### [Text to read]

DETROIT -- The heat is stifling. The humidity is even worse. The air is filled with stench in the candle-lit bathrooms. The place is a mess with wires and cable strewn all over, and bags of junk food litter a long table usually used to sort news scripts.

People are sweaty and testy, munching on chips and stumbling around looking for water bottles in the dark. We're the lucky ones. We, at least, have a little light and a little water. Many others don't. It is Day Two of the Great Blackout of 2003.

The show must go on, even though most of our viewers can't watch. An emergency oil-fueled generator keeps our station on the air, and we broadcast continuously throughout the crisis, although with limited power in the newsroom.

At first, I thought it was a temporary blackout caused by too much demand on a sultry summer afternoon. I got on the phone with DTE Energy, the parent company of Detroit Edison, the major power supplier for southeastern Michigan. They don't have a clue other than noting the power outage is widespread and may be tied to a problem with the grid system.

### [Tasks to carry out]
(1) Translate this sentence from the blackout passage into Spanish: "An emergency oil-fueled generator keeps our station on the air, and we broadcast continuously throughout the crisis, although with limited power in the newsroom."
(2) Answer these questions using the blackout passage:
(a) What is the long table usually used to sort?
(b) Which day of the Great Blackout of 2003 is it?
(c) Which company is named as the parent company of Detroit Edison?
(3) Write a continuation of the blackout passage, starting after its last sentence.

### [Supplied records]
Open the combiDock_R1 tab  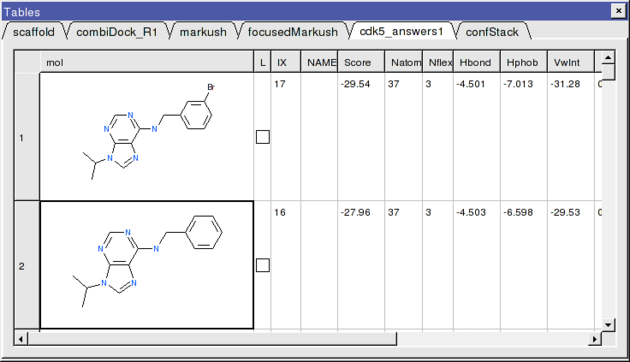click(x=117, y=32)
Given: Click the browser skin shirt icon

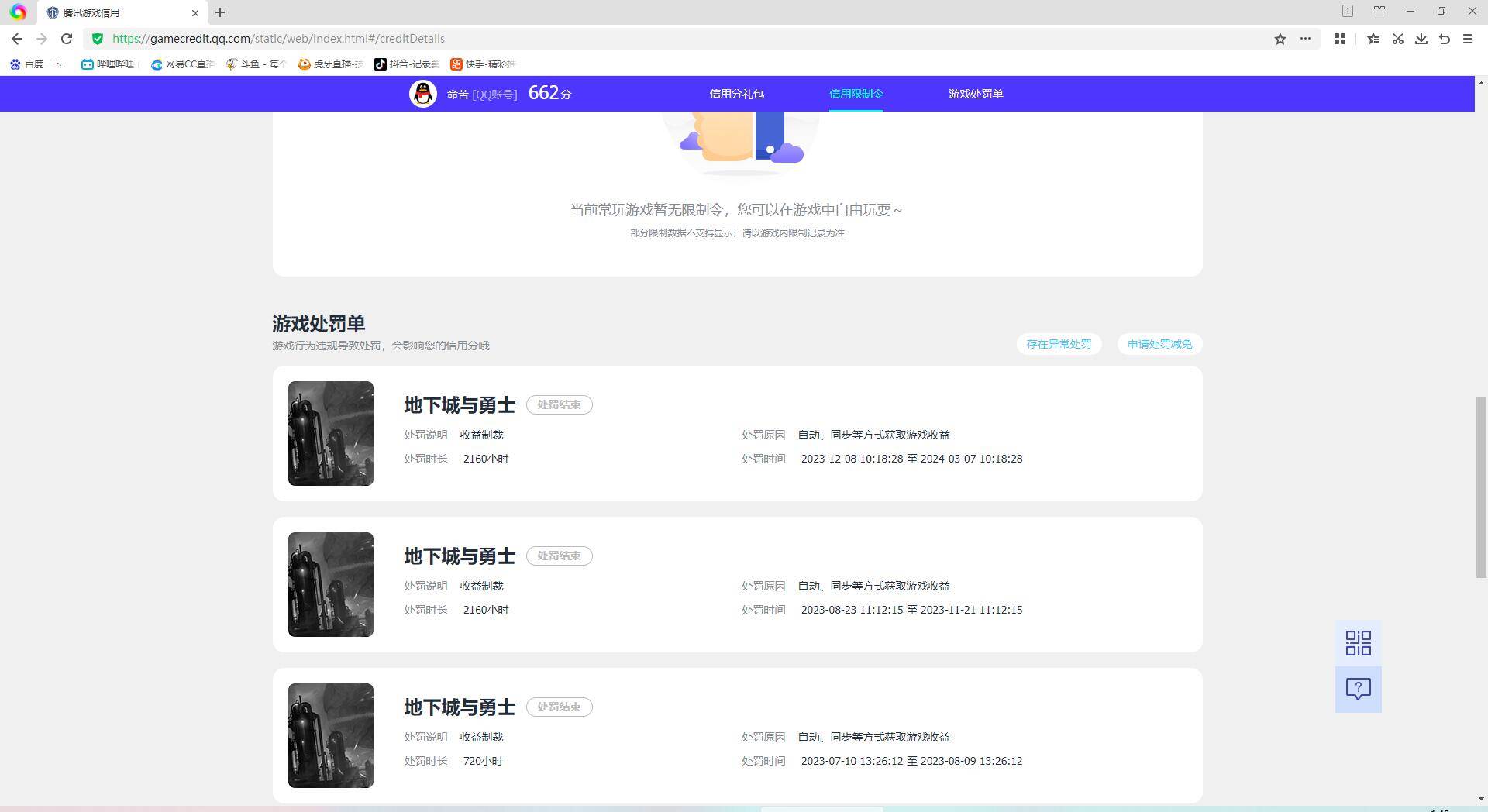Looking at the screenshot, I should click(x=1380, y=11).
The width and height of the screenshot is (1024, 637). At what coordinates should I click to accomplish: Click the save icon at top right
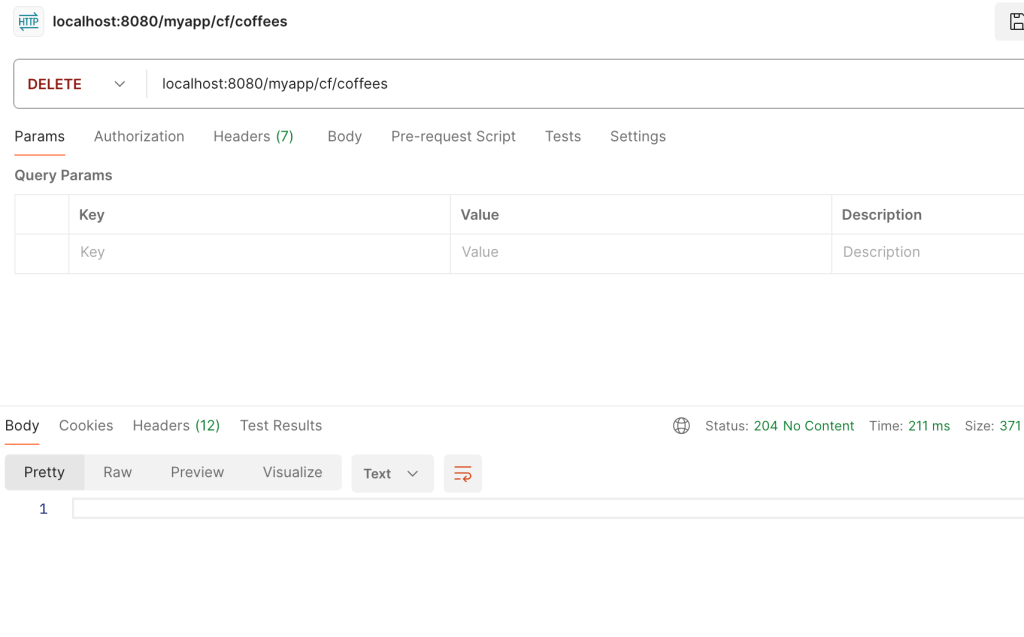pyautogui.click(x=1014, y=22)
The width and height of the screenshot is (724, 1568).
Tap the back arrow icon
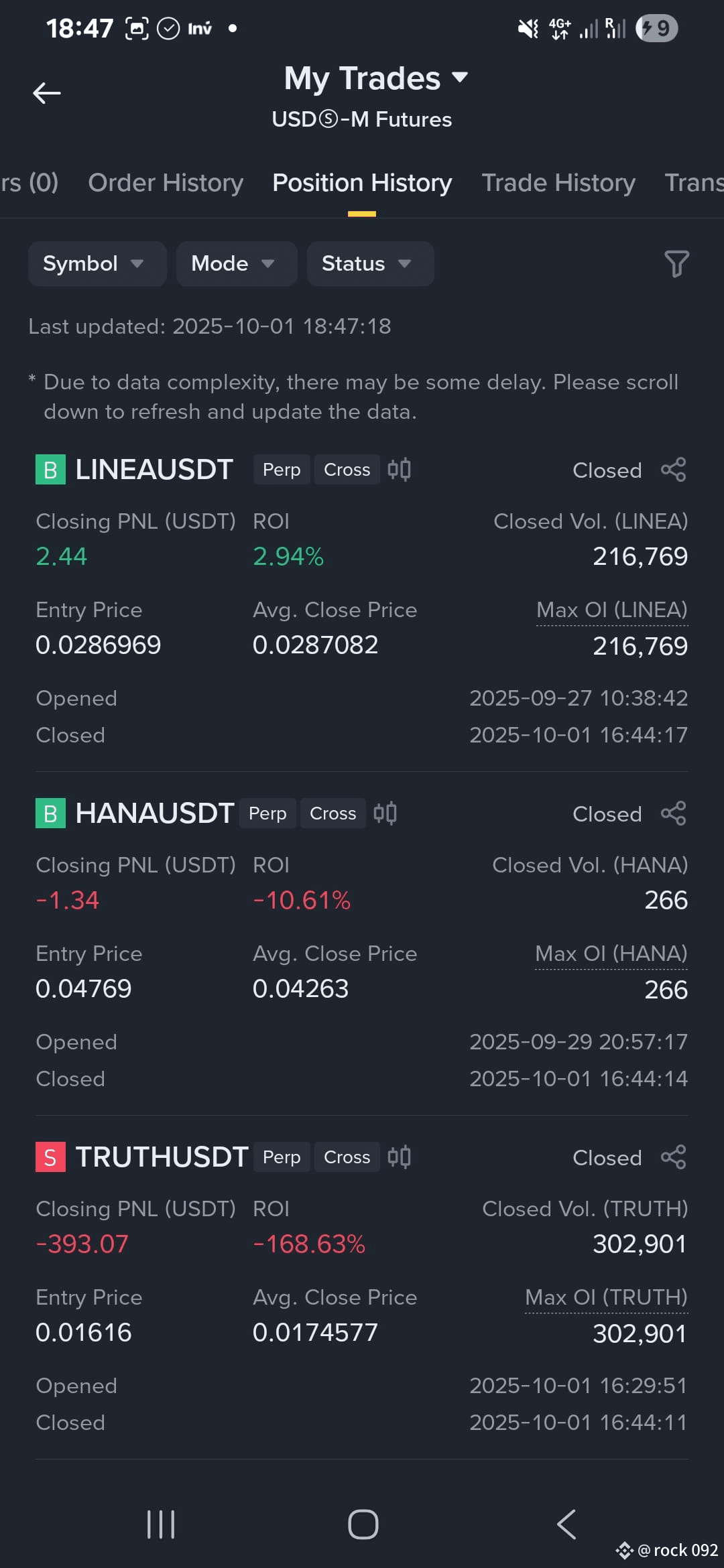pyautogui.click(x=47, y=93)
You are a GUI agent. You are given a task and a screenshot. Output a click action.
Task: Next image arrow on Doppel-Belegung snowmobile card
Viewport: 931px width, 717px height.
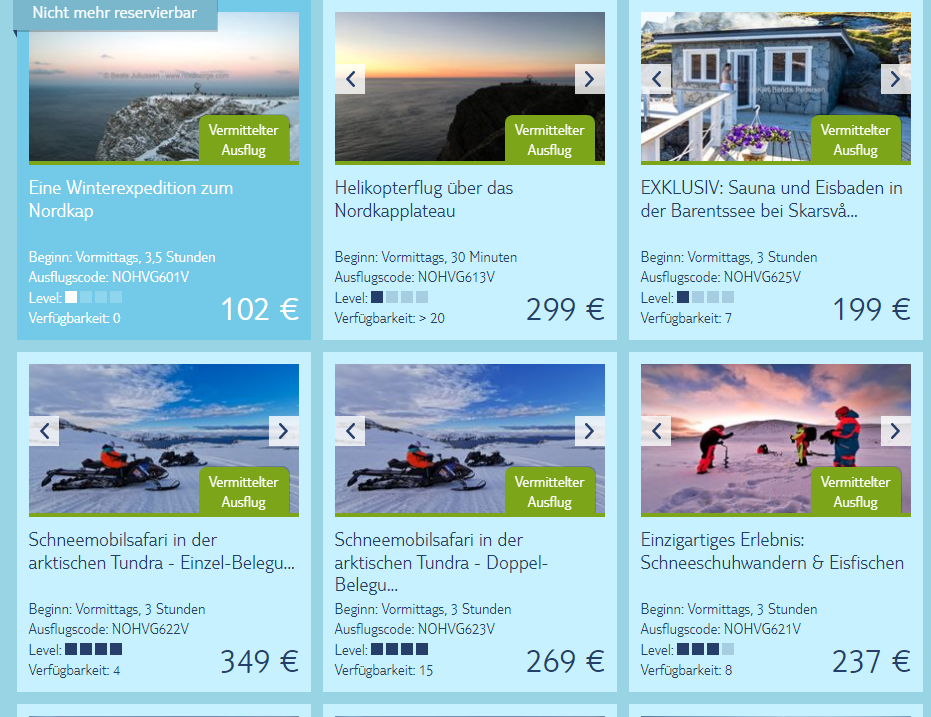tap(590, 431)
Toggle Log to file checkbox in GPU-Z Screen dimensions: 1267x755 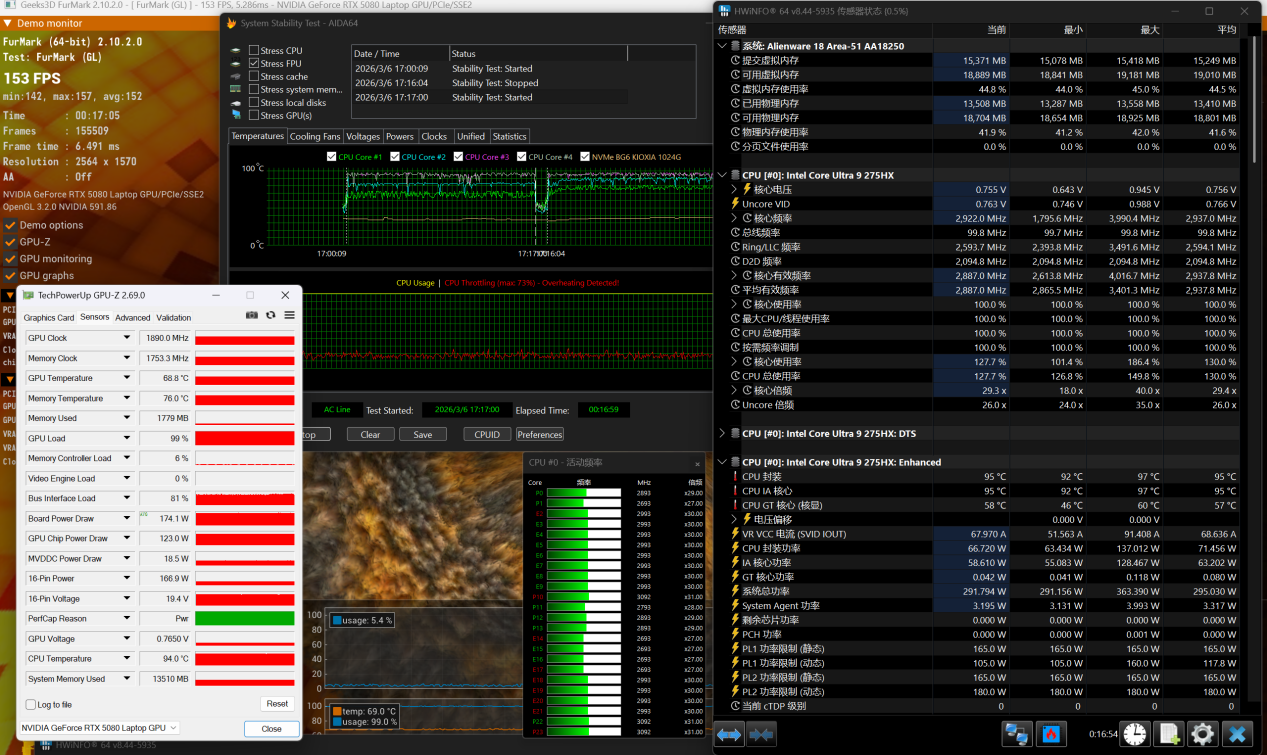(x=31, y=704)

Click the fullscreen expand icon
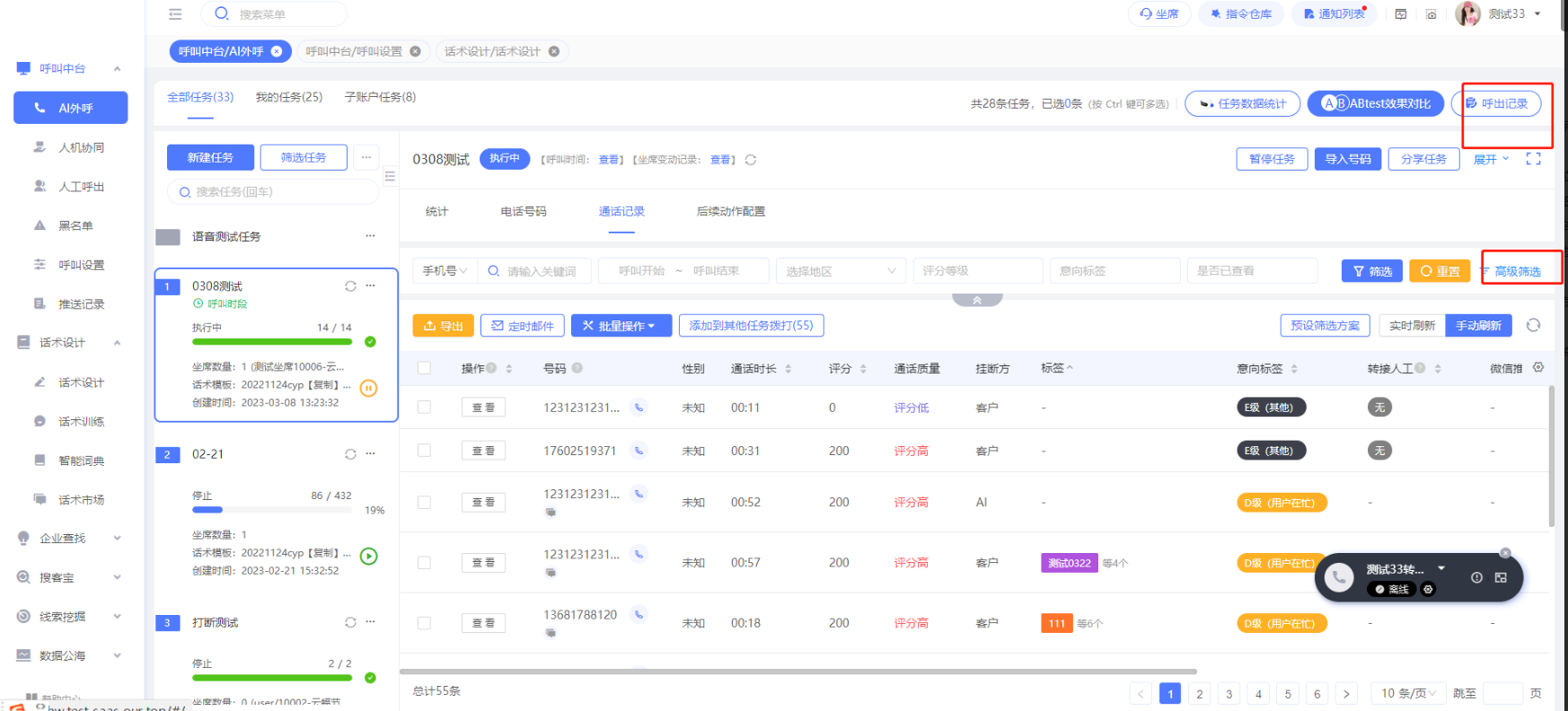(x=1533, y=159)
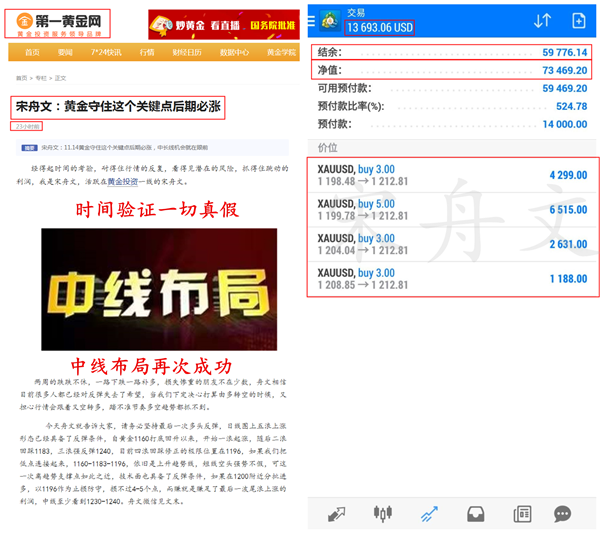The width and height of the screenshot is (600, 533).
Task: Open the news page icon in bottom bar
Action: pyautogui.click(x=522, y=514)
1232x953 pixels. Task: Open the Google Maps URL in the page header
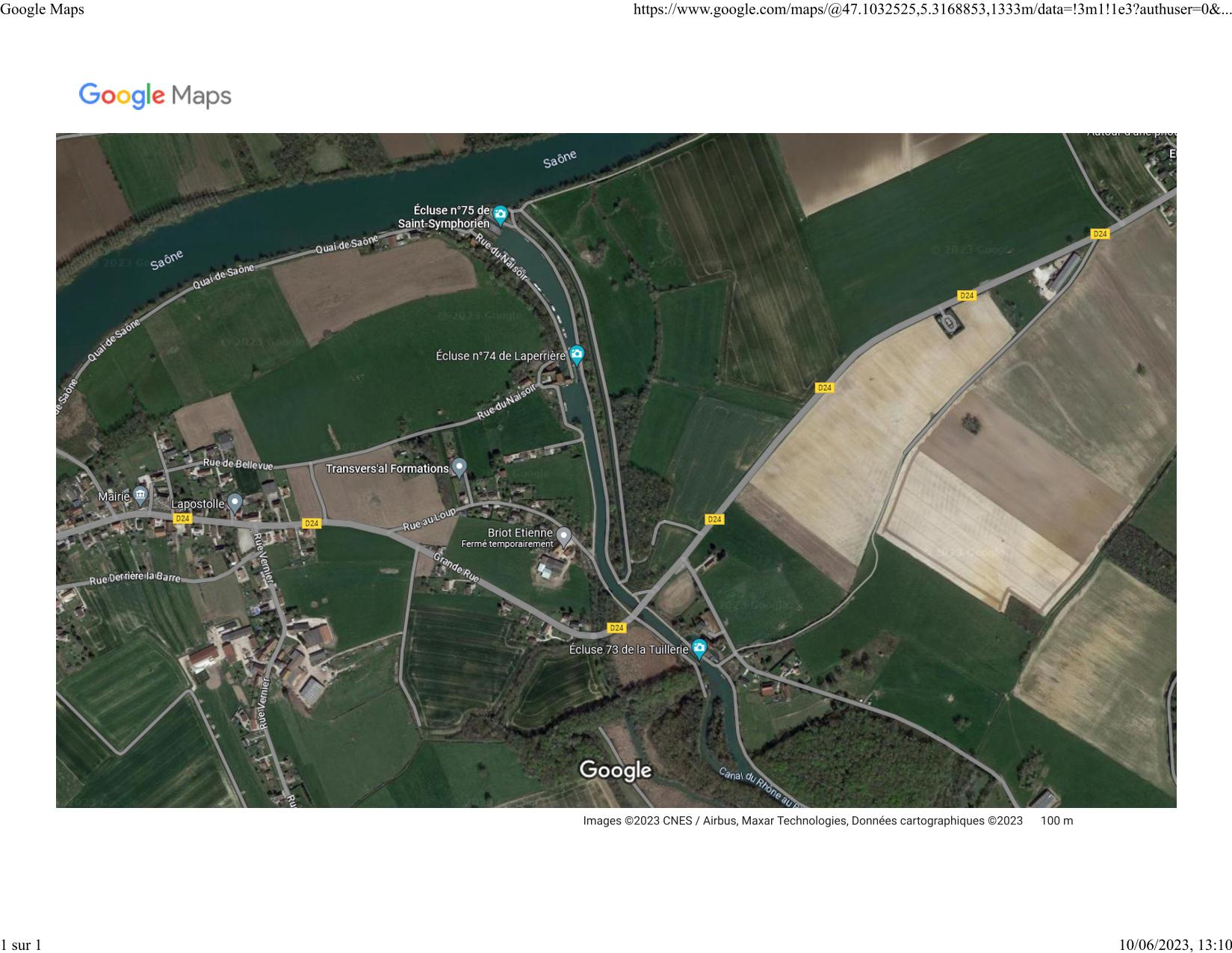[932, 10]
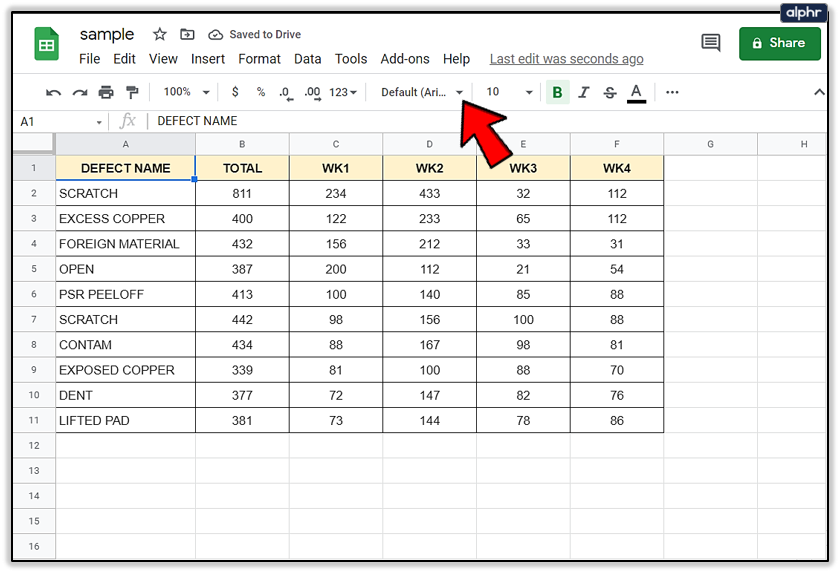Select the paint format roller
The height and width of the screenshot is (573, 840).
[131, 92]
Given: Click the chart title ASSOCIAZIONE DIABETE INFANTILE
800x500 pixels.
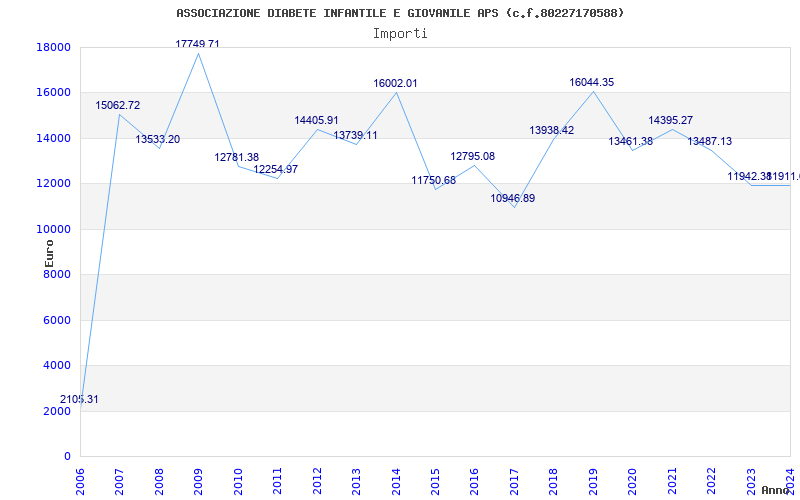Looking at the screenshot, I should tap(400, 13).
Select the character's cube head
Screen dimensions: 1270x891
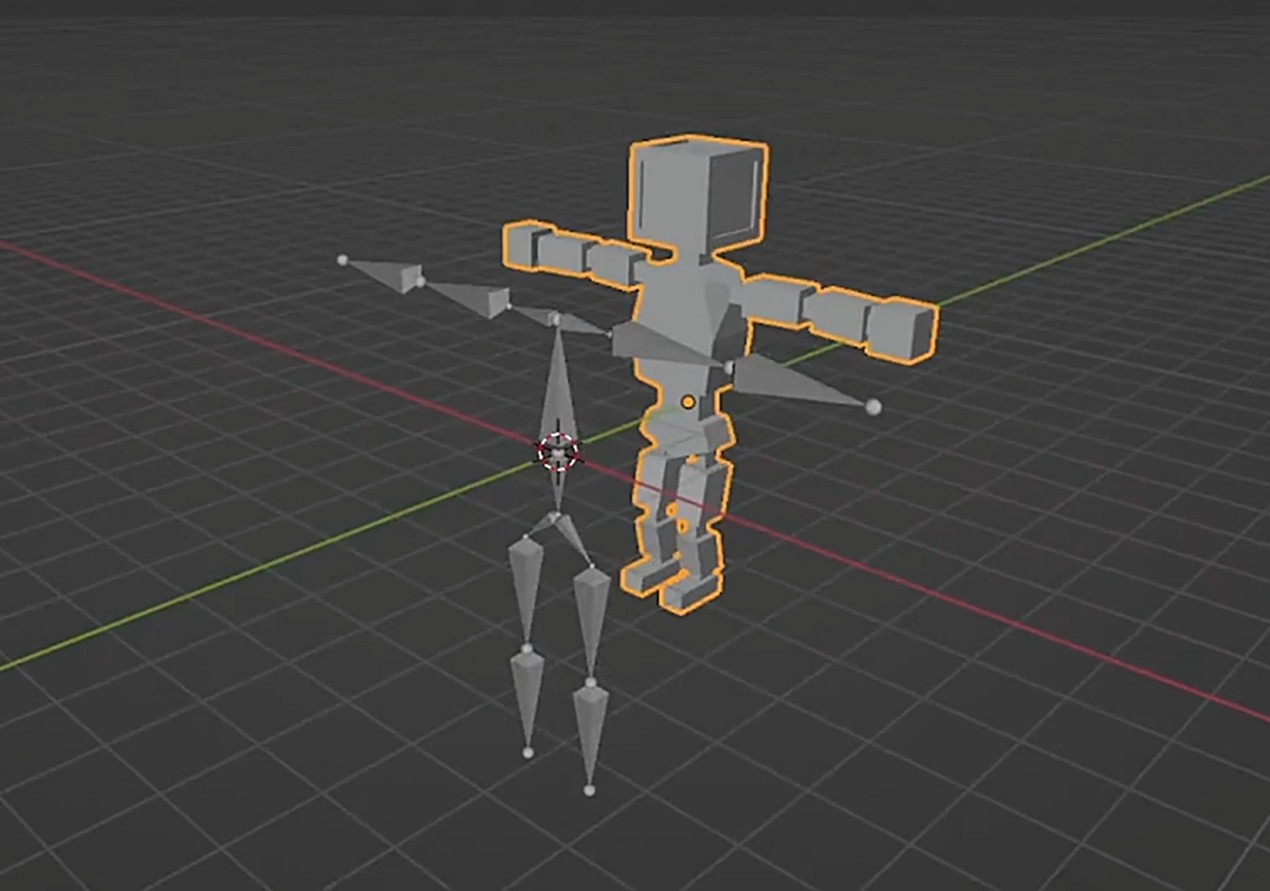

### [Outputs]
(1) Un generador de emergencia alimentado con petróleo mantiene nuestra estación al aire, y transmitimos de forma continua durante toda la crisis, aunque con energía limitada en la sala de redacción.

(2)
(a) News scripts.
(b) Day Two.
(c) DTE Energy.

(3)
My friend and colleague Murray Feldman, who's the best "by the seat of his pants" anchor I've ever seen, is on the air using grains of information to explain the dramatic story. He's cool and unflappable and tosses to me in the newsroom. Since I'm from Niagara Falls, and know these things, I explain the North American grid system and remind viewers that in the big blackout of 1965, which put New York City in the dark, the problem was eventually traced to a failure at the Sir Adam Beck Plant in Queenston, Ont., just north of Niagara Falls. I mention the importance of Niagara with its vast generation and transmission facilities.

An hour later, reports are everywhere that the problem originated when lightning struck the Robert Moses hydroelectric plant in Lewiston, N.Y. I immediately think of Bill Evans, a friend and recently retired New York State Power Authority employee. Bill had worked at the plant for 30-plus years.

I get hold of Bill on his cell phone as he's driving back from a day at the PGA golf tournament in Rochester. Bill is very knowledgeable and articulate, and he can explain technical issues so average people can understand. (Full disclosure: Bill's wife, Marie, and my wife, Elizabeth, are first cousins.)

Our station does a phone interview with Bill and he correctly debunks the lightning myth that both President Bush and Canadian Prime Minister Jean Chretien initially bought. He also talks about long-deferred maintenance and capital investments at energy plants across the nation. Bill raises the question about the effects of deregulation and how energy brokers are making new demands on the system.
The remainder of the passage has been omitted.